Problem to work on: Could you print exactly the lines of the listing below, starting at the line that has "[Twitter - opens in a new window] (451, 2452)" and ending at the line that has "Waiting for Godot framed print (353, 2125)", and only those lines?

Exercise input:
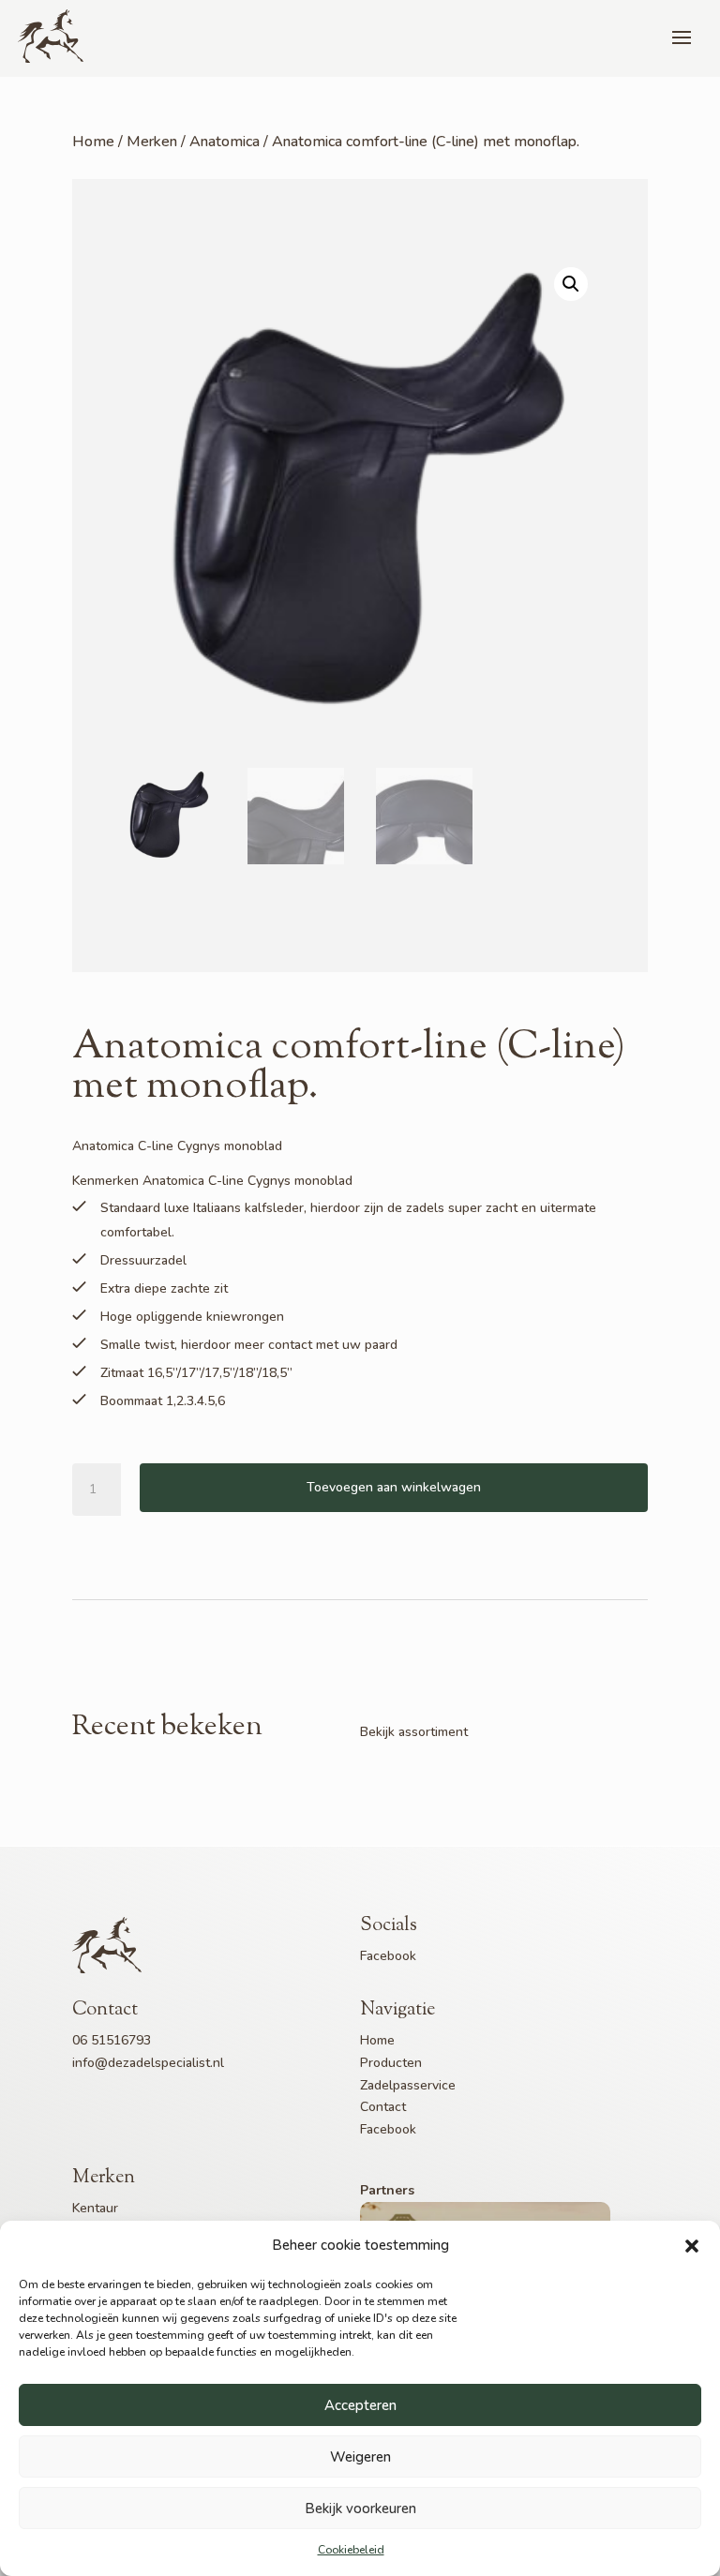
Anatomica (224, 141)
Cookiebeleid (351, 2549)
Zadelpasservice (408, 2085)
--
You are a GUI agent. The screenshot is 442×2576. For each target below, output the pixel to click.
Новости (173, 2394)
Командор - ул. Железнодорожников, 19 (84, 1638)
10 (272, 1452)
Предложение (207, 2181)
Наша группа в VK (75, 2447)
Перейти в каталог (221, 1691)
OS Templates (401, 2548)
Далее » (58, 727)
==
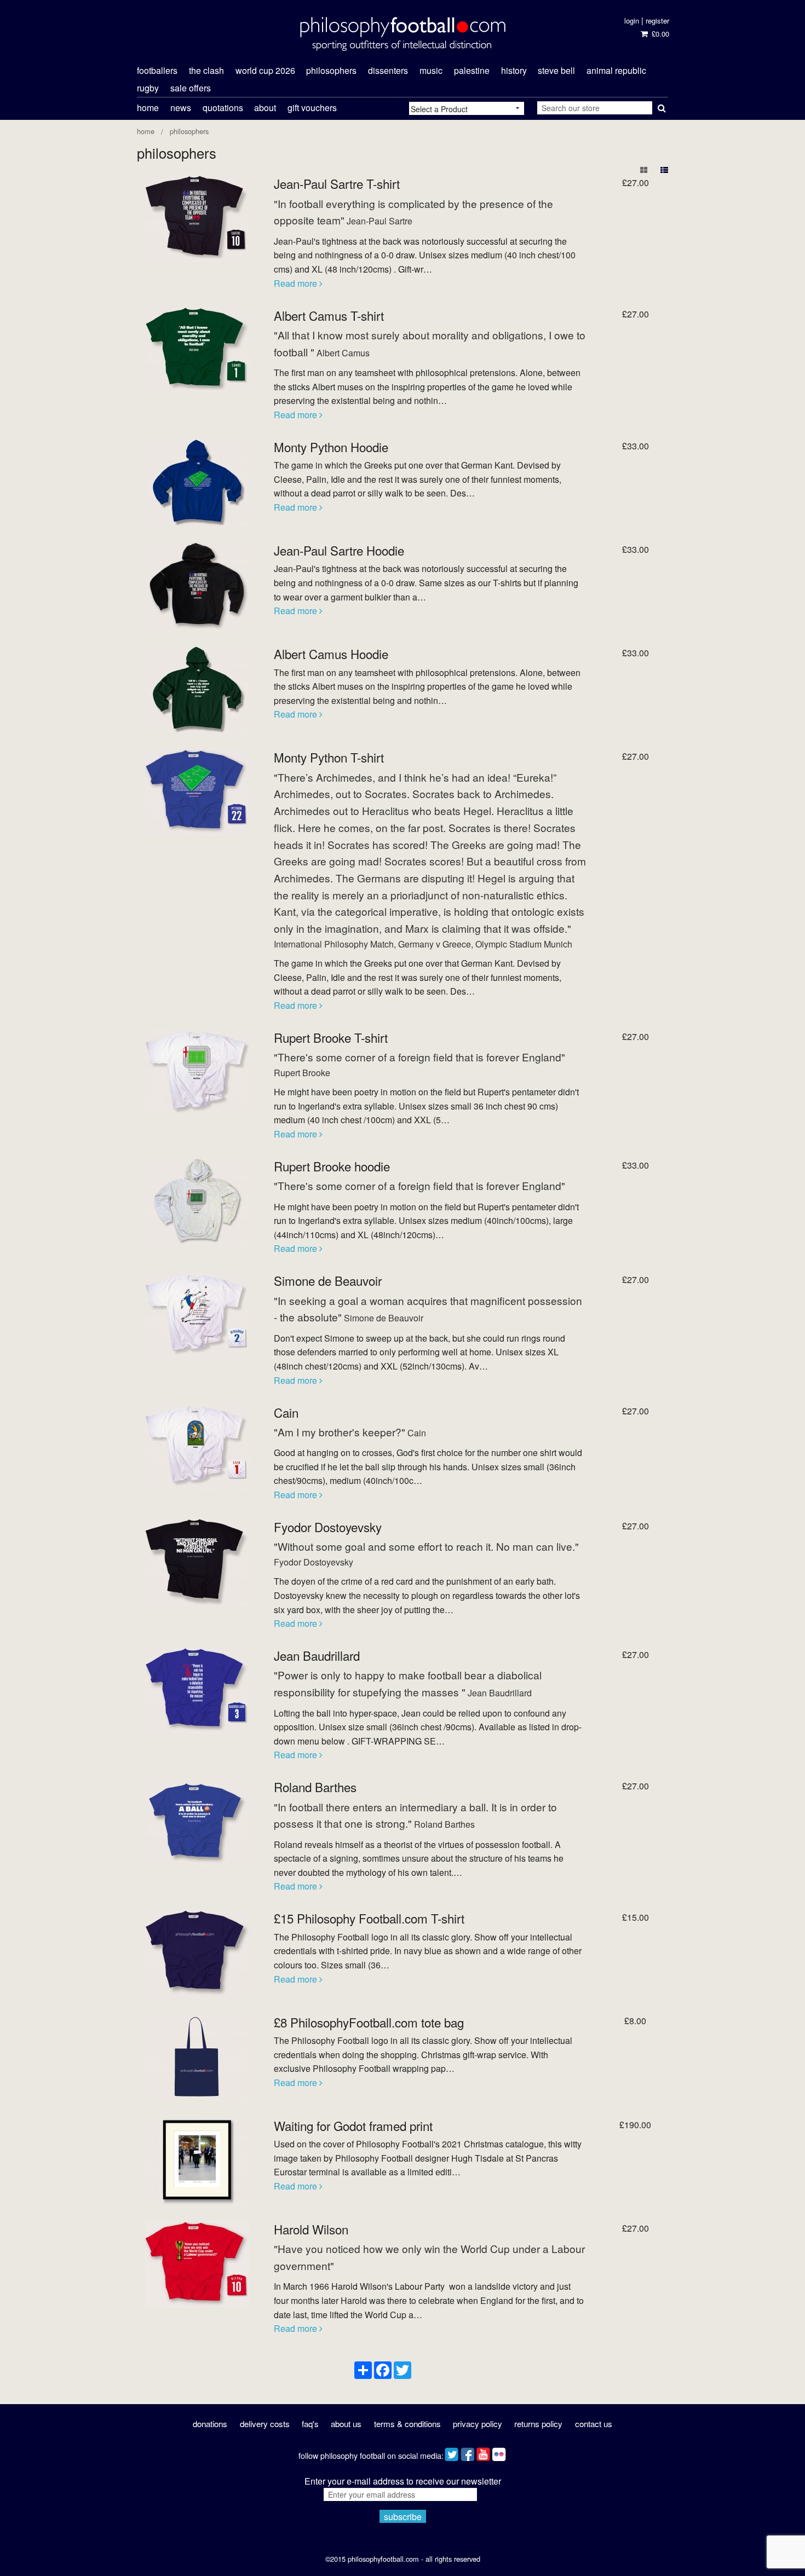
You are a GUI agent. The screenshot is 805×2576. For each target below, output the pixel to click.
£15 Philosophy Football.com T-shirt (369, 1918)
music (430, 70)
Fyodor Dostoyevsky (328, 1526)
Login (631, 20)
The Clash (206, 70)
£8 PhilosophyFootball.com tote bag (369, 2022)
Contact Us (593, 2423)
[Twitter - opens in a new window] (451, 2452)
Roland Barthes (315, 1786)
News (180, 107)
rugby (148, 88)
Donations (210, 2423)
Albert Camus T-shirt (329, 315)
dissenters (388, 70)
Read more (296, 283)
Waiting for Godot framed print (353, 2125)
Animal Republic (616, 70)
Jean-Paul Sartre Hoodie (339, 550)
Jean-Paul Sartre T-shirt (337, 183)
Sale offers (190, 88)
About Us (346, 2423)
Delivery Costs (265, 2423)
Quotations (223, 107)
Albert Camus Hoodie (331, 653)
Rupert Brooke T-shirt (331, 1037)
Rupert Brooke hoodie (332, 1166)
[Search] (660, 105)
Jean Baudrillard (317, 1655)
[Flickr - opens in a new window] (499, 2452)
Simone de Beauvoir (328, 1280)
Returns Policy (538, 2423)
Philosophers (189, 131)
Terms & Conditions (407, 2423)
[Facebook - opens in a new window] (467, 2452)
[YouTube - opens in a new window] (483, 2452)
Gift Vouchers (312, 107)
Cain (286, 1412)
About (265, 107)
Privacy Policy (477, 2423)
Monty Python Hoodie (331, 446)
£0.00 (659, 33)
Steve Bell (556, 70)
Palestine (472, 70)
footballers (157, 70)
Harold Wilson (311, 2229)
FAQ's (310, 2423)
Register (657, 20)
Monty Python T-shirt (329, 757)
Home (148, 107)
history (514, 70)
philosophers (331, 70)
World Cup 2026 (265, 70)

Response below:
[Twitter - opens in a new window] (451, 2452)
Roland Barthes (315, 1786)
News (180, 107)
rugby (148, 88)
Donations (210, 2423)
Albert Camus T-shirt (329, 315)
dissenters (388, 70)
Read more (296, 283)
Waiting for Godot framed print (353, 2125)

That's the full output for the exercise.